The design is for a sensor board that will, periodically, send temperature, humidity and light intensity values to a local server and do so at specific intervals. Further, I want the information packet that is sent, timestamped. Also, it needs to run, unattended, on battery power for as long as possible - 6-12 months.
This is a work in progress. I have interfaced I2C sensors for all of the measures mentioned (using an Arduino), so there should be no big problems there. I have also worked with several RTC chips and there is no problem there. Although I am just starting to work with the ESP8266, I think I can manage the client/server code without too much trouble (the client being on the sensor end and the server being on a Win machine). The battery power is the juicy challenge and here is what I have come up with.
First off, I am pretty impressed by what I have read about the low-power sleep modes that the ESP8266 has – but it doesn’t shut off completely and that would be the lowest power usage. Even with the sleep modes, it is not going to cover power usage by the sensors. I also realize that the ESP8266 has some timers that can probably be used to provide some real time clock functions, although I have not actually seen that code and would imagine that an interrupt-driven RTC is going to represent some "code load". So, I have settled on a separate RTC and a separate power circuit.

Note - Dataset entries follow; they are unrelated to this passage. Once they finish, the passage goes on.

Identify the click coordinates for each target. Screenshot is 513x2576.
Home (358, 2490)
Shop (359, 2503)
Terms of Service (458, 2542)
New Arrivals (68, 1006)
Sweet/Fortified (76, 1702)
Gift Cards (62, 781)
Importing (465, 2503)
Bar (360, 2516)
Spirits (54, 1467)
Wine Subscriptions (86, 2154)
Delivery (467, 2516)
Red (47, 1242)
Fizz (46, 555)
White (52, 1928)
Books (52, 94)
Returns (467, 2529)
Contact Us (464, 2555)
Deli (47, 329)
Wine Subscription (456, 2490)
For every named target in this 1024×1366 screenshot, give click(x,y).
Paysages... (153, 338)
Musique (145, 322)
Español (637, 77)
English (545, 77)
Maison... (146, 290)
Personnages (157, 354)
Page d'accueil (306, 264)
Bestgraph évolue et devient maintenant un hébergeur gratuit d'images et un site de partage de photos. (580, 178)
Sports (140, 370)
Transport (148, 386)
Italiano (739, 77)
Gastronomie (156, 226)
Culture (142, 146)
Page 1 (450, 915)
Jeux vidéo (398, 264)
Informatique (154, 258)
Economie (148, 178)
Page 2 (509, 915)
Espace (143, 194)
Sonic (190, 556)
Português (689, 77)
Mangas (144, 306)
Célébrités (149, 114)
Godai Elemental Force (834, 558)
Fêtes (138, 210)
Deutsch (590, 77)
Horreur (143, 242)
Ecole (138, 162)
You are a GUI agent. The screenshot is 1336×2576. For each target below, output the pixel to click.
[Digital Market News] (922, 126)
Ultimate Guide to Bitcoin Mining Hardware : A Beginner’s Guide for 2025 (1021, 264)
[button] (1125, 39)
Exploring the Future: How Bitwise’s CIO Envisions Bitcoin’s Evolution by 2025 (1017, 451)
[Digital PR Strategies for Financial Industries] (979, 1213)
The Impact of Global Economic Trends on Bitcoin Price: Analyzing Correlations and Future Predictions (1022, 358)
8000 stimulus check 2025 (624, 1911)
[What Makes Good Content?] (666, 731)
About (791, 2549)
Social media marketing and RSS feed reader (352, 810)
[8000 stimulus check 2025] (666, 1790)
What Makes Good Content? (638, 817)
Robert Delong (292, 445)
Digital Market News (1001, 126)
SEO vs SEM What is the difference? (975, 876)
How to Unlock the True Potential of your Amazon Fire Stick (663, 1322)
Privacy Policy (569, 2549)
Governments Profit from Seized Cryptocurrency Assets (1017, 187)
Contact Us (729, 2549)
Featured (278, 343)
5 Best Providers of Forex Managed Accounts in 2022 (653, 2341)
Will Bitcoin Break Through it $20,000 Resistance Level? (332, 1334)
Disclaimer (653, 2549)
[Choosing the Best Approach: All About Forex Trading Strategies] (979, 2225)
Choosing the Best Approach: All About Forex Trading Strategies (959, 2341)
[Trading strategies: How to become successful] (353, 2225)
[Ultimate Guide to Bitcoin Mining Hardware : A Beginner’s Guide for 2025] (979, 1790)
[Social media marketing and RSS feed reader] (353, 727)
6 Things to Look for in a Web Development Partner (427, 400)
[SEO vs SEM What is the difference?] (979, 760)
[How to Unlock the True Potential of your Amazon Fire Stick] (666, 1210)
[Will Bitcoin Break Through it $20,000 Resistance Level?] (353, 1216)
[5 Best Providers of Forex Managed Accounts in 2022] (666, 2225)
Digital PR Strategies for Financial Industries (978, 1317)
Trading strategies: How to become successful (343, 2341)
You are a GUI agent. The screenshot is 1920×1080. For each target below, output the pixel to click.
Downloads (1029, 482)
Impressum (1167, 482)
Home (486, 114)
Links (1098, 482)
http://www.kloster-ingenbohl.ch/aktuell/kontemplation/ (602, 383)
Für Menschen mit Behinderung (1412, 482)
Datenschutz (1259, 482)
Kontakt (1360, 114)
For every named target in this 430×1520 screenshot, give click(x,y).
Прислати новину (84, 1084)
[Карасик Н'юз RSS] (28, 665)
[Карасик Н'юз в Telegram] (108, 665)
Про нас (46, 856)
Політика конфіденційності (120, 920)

Here is where I am at.
For the RTC, I have chosen an MCP79410. It has some nice features: low price, I2C, some SRAM, some EEPROM, 1.8-5.5v operation, battery backup (that should last for many months), and most importantly, a nice alarm function. There are two alarm register sets and when one or both match the time registers, an interrupt occurs. This means 1/minute/hour/day/week etc .. is all very easy to code. Because you have a second alarm, combinations are also easy (e.g., twice per hour). The essential function, however, is that there is an alarm pin that will go low when an alarm occurs. It stays low until a flag is reset in software. That pin going low can sink 10 mA and it only needs the RTC battery to work – that’s a key.
Using that alarm pin (called the MF or multifunction pin) I generated the following circuit. As you can see, all of it is attached to 4 AA batteries. R1 is a 680 ohm resister that will provide 7-8 mA into the MF pin and turn on Q1 which is a 2N4403 PNP transistor that can handle up to 625 mW and has some decent gain (I also have in mind an MPSA63 Darlington with almost as much Pd and much greater hFE). That transistor turns on an MCP1702 LDO 250 mA 3.3v regulator). That regulator will supply the power to all the circuitry, the RTC, ESP, and the sensors – so I have about 250 mA to work with.
When an RTC alarm occurs, the ESP8266 and sensors power up and the ESP8266 code will read the sensors, assemble and send the packet, and then reset the alarm flag -which will turn off all power from the battery pack until the next alarm.
So far I have bread boarded the RTC and the power circuit and everything is working as I anticipated – the alarm turns on Q1 which turns on the regulator. When I measure current draw from the battery pack it is, indeed, at 0 until the alarm occurs. At this point I have only a small load hooked up to the regulator but when the alarm occurs, it too behaves as I intended. So far–so good. Let’s see if I can actually pull this off, and if I can, let’s see how long those batteries can last taking readings 1/hour or so.
Any comments/suggestions are appreciated.
edited to fix orientation of Q1